::: EXCERPT :::

I was saddened beyond words to hear about the bird-fanciers fair in North Wales which took place in a hall with a mild gas leak, leading to the tragic deaths of 38 budgies.

I’m no expert in these matters, but I reckon not having a gas leak is the first thing that bird-fanciers would expect. It probably beats the availablilty of biscuits and adequate car parking.

I particularly feel sorry for the birds who survived. It must have been like ‘Nam.

Of course, canaries were often used in the past down coal mines to detect gas pockets. Although it was an important job, I imagine it would be a difficult sell down at the canary Jobcentre. And here I am, imagining it…

INT. CANARY JOBCENTRE – DAY

AMANDA, CAREERS ADVISOR, WAITS AT HER PERCH.

ENTER YOUNG CANARY.

AMANDA:
How can I help you, young canary?

YOUNG CANARY:
I’d like a copy of the Daily Mirror.

AMANDA:
What?

YOUNG CANARY:
No, I’m winding you up. I want a job, obviously. (SNEERING) Thought this would be the ideal place, what with it being, y’know, A JOBCENTRE.

AMANDA:
(DEEP BREATH) Name?

YOUNG CANARY:
Joey.

AMANDA:
Of course. What sort of work are you looking for?

YOUNG CANARY:
Oh, anything, really. Something with a bit of glamour. Secret agent, that’d be good.

AMANDA:
Not scared of a little danger, then? Handy…

YOUNG CANARY:
What have you got?

AMANDA:
I… have… got… a mining technician role that’s right up your street.

::: ENTRIES SHOWN :::

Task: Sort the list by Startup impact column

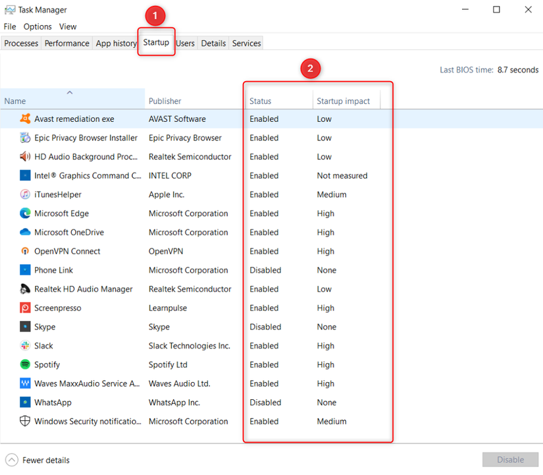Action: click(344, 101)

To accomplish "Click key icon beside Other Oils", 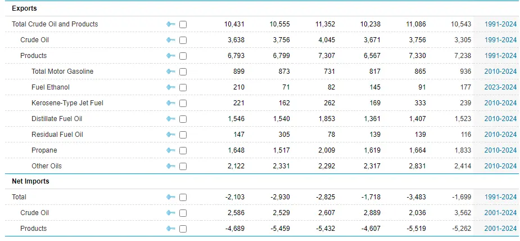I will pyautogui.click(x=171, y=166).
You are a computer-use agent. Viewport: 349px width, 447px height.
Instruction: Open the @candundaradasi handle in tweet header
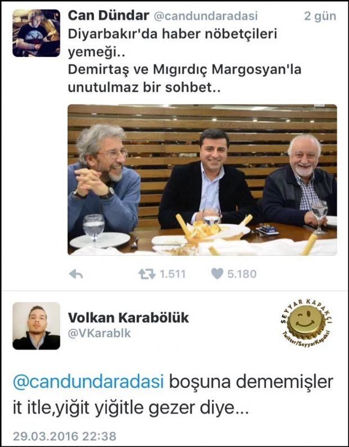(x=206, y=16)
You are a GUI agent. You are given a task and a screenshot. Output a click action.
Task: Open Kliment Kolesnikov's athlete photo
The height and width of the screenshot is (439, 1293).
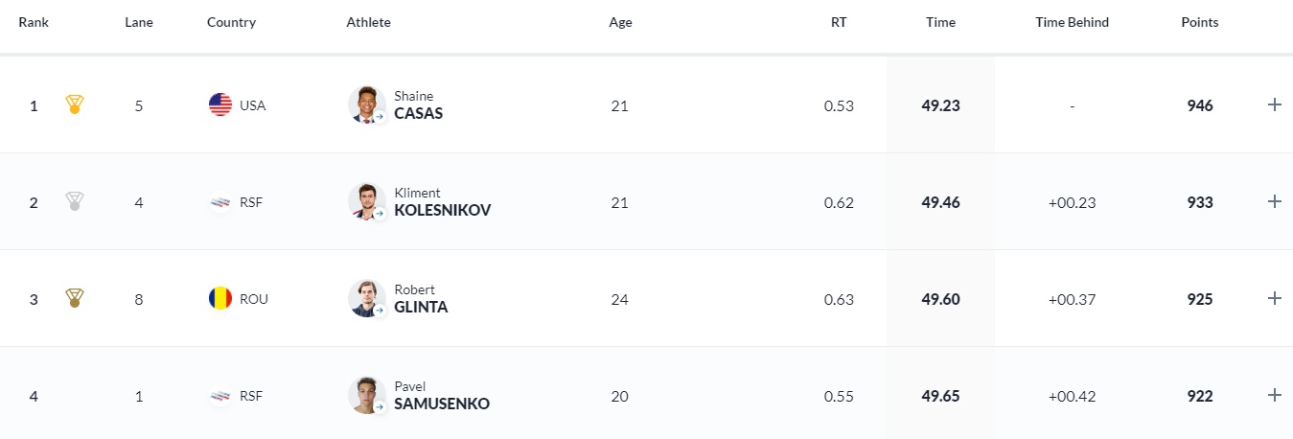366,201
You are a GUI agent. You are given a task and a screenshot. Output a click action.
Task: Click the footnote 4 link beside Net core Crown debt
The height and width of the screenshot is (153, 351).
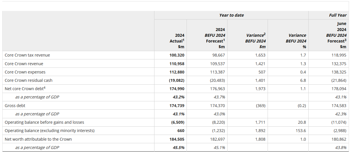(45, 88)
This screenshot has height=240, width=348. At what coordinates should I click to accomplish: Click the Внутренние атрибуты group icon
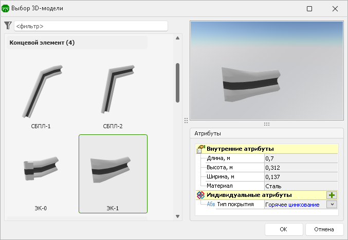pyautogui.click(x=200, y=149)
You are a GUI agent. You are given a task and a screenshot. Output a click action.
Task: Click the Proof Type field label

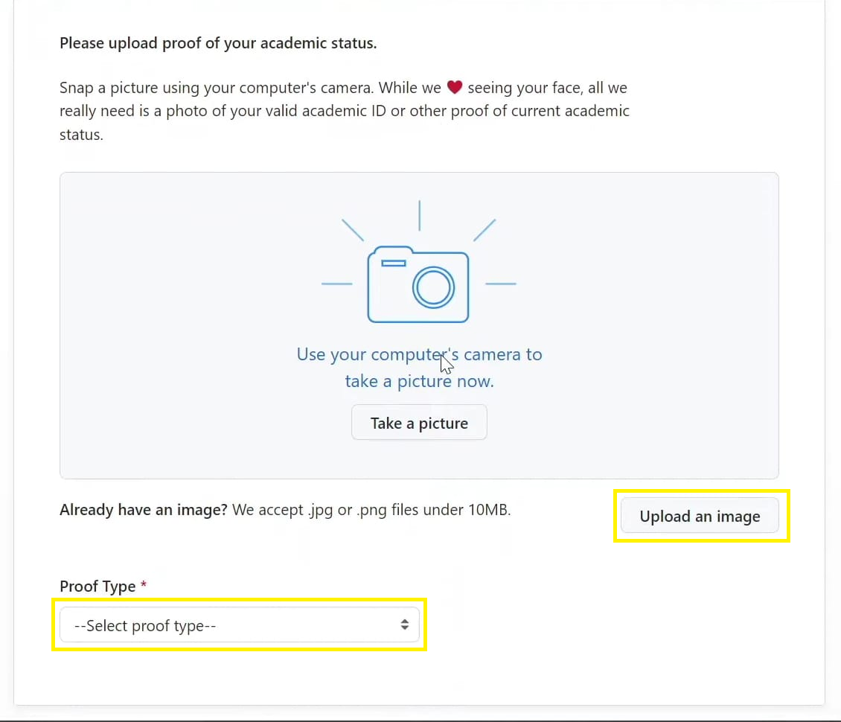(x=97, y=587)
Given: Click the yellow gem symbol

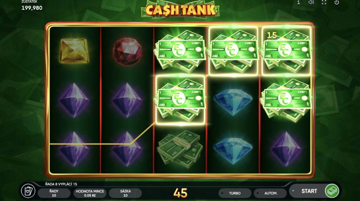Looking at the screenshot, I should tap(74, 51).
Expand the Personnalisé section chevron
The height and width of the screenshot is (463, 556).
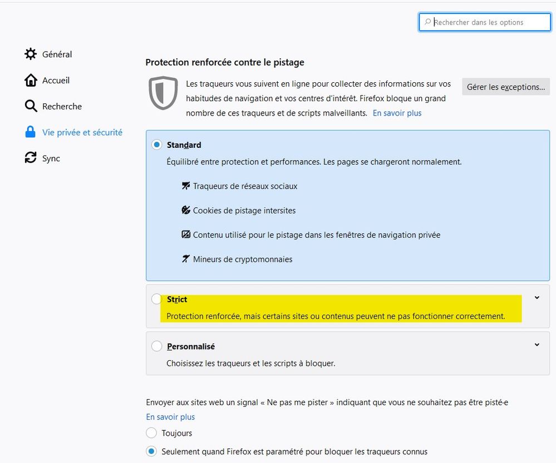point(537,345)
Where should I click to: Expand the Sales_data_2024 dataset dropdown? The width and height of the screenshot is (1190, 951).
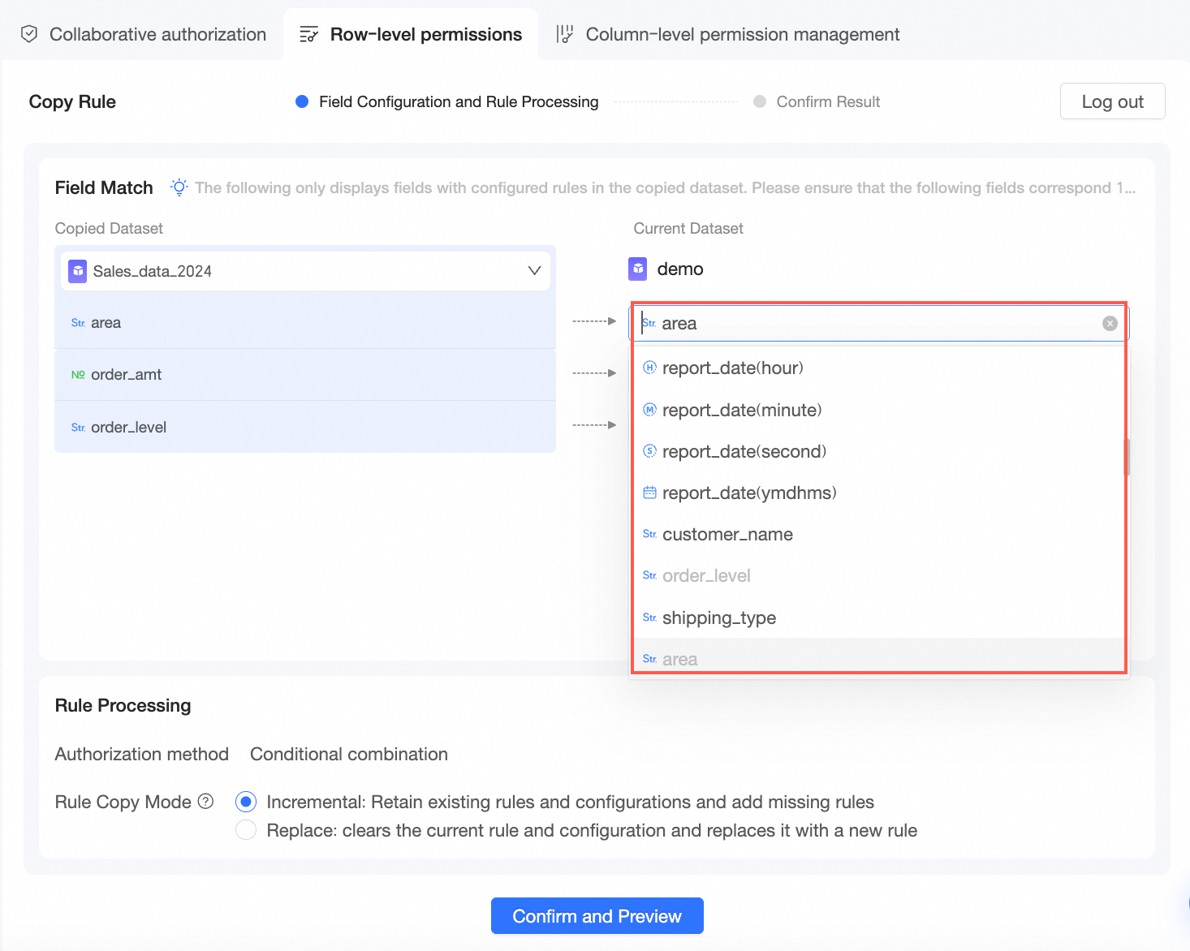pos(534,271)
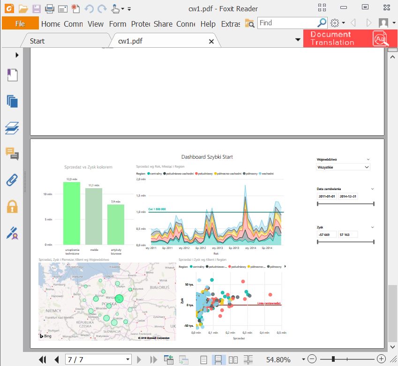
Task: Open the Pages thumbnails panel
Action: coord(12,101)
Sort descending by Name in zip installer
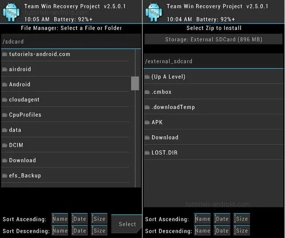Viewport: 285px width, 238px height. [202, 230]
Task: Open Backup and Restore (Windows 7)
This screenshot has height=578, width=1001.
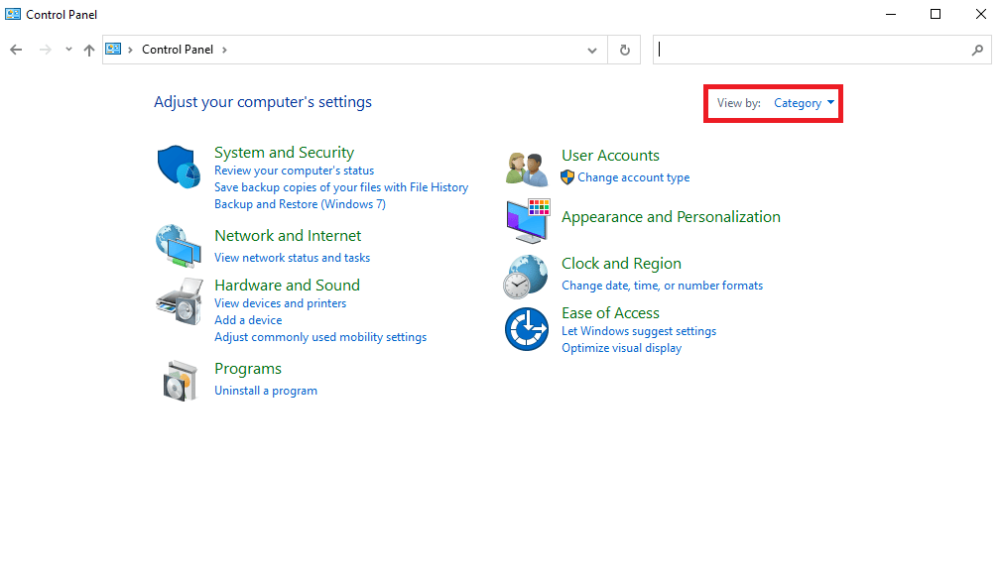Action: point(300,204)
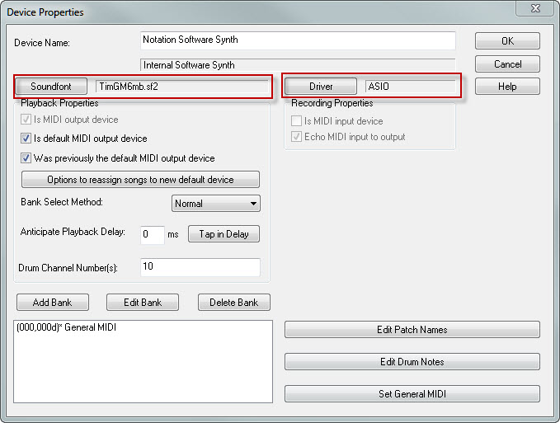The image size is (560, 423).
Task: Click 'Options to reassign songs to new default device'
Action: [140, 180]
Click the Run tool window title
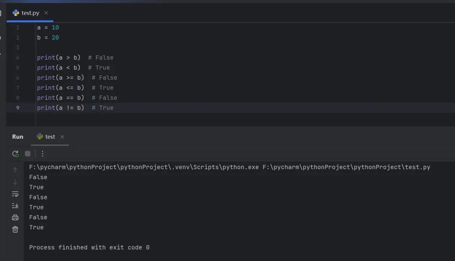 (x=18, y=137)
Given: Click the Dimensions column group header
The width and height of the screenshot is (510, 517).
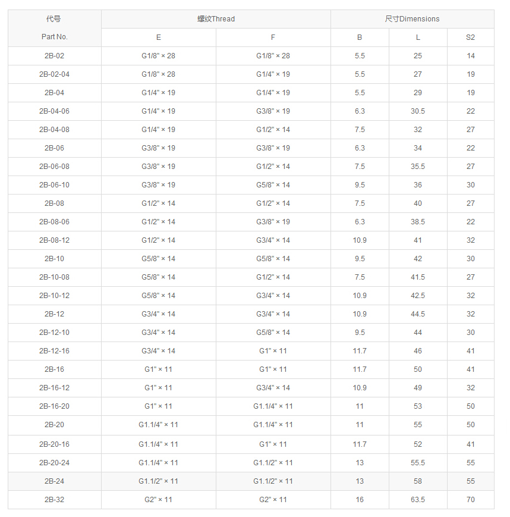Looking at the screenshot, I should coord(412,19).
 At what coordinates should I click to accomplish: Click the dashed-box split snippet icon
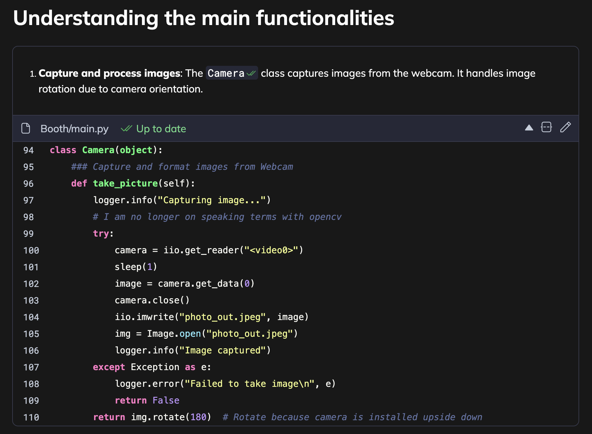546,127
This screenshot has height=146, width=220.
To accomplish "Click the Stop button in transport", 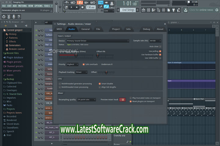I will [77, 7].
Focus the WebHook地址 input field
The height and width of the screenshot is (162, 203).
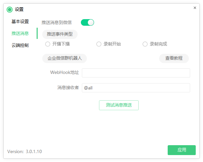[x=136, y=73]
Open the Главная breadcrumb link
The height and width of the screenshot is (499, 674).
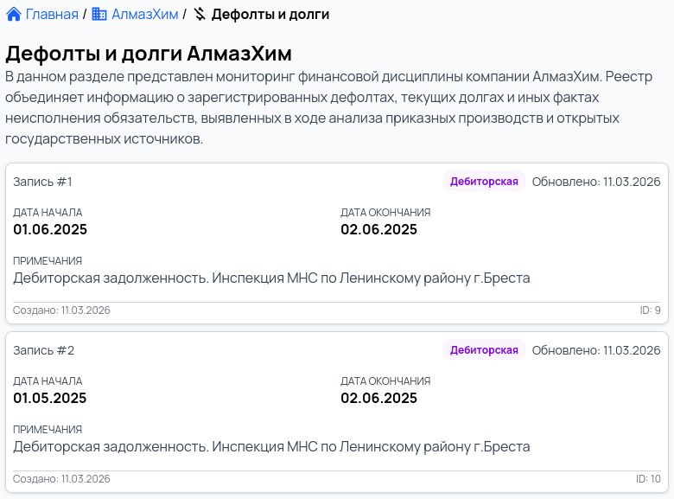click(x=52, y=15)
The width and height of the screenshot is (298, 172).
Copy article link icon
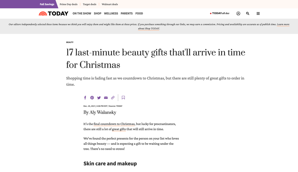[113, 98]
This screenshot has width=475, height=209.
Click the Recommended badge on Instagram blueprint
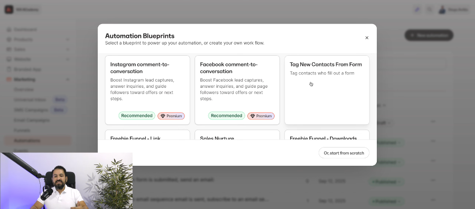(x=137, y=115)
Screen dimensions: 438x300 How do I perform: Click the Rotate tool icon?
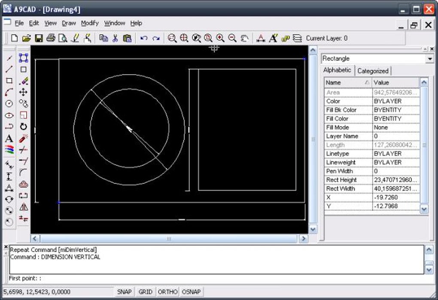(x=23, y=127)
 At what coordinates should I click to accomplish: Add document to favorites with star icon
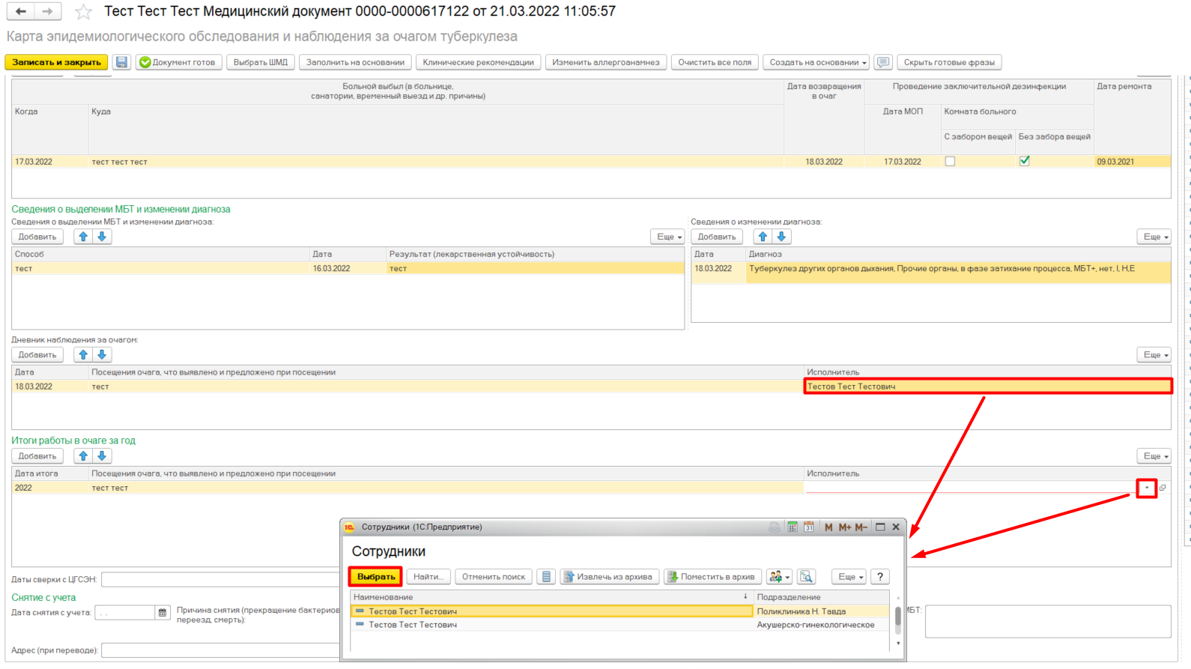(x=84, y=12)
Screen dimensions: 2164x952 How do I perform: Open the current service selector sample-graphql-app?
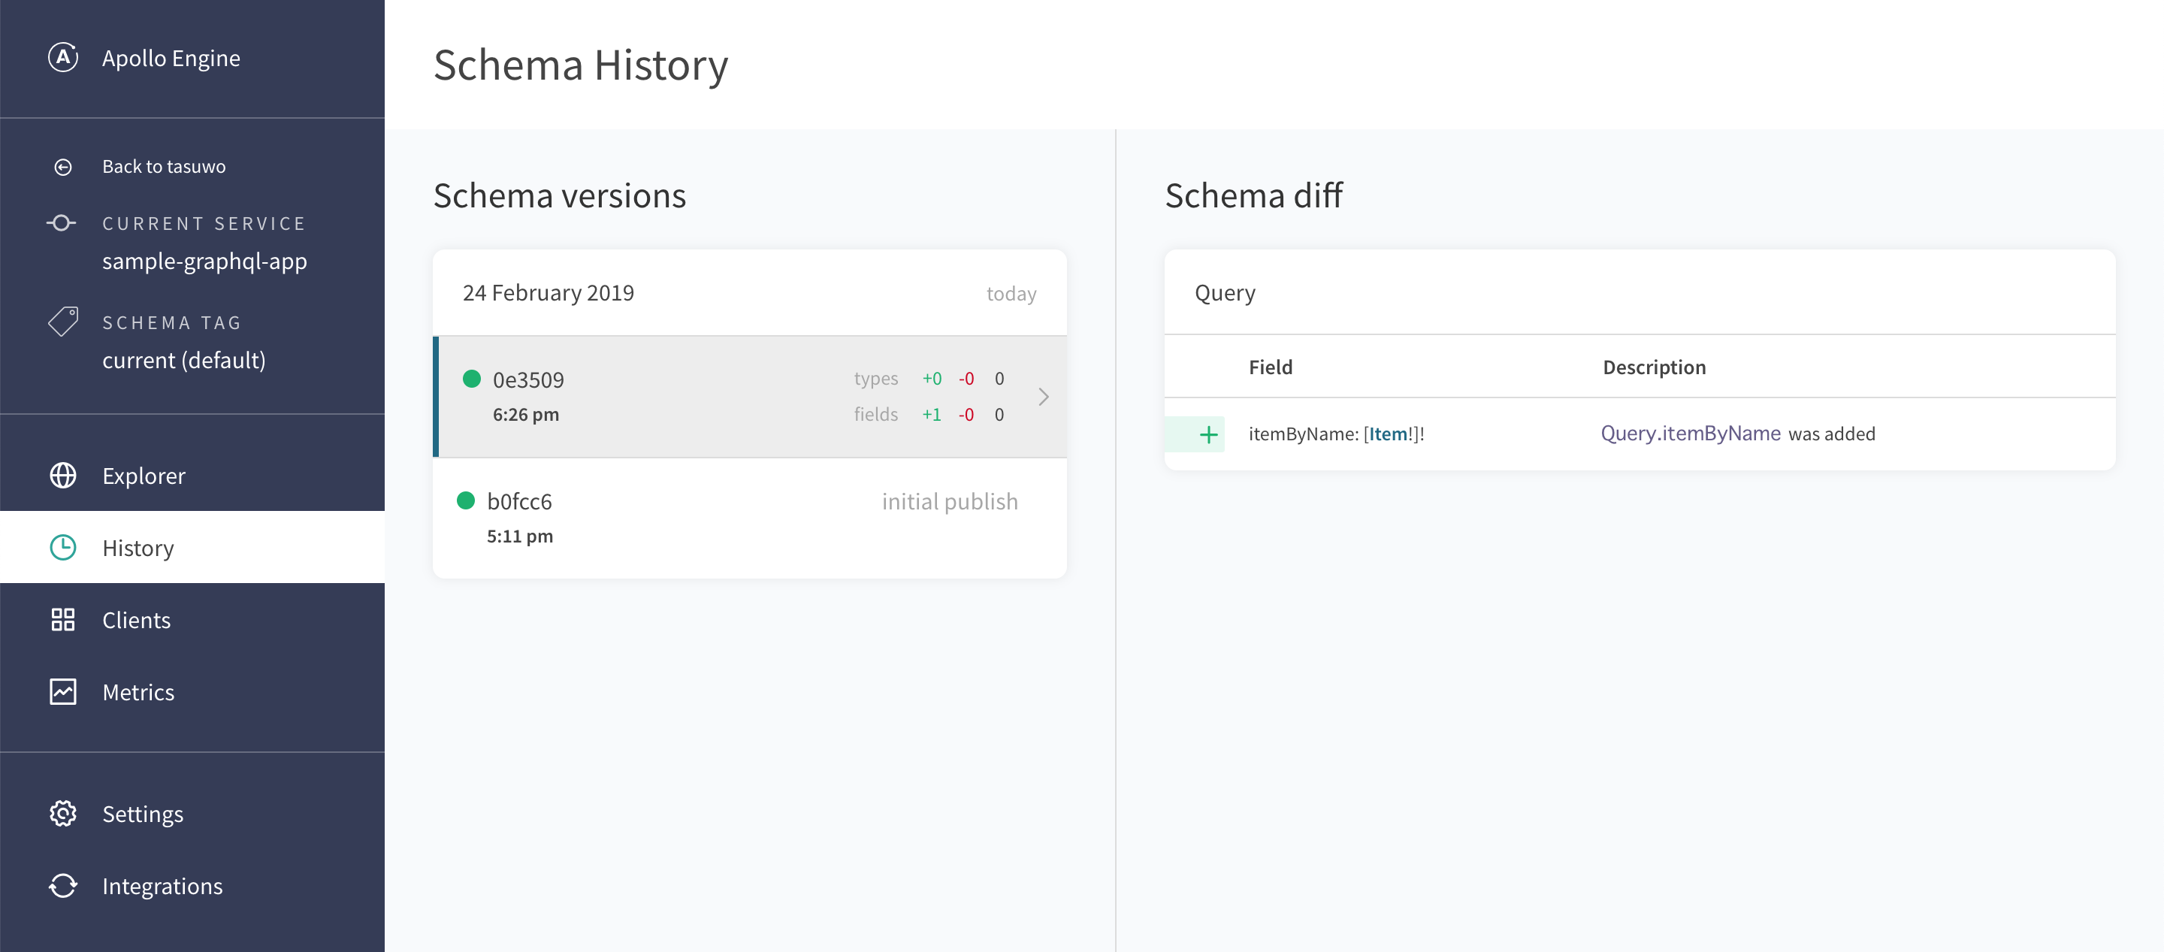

:::

TO BE DONE:
• 1. Which jobs or occupations does the canary excerpt name?
• 2. Can you rewrite the rows, starting at the line that has "The width and height of the screenshot is (298, 172)." and stopping after the last row, with "icon" changed to "button" throughout and the pictures left out?

ANSWERS PROVIDED:
• 1. careers advisor, secret agent, mining technician

• 2.
The width and height of the screenshot is (298, 172).
Copy article link button
[113, 98]
This screenshot has width=475, height=209.
Click the Recommended badge on Instagram blueprint
(x=137, y=115)
Screen dimensions: 438x300 How do I perform: Click the Rotate tool button?
(x=23, y=127)
 At what coordinates should I click to accomplish: Add document to favorites with star button
(x=84, y=12)
Screen dimensions: 2164x952 How do I perform: Open the current service selector sample-graphql-app?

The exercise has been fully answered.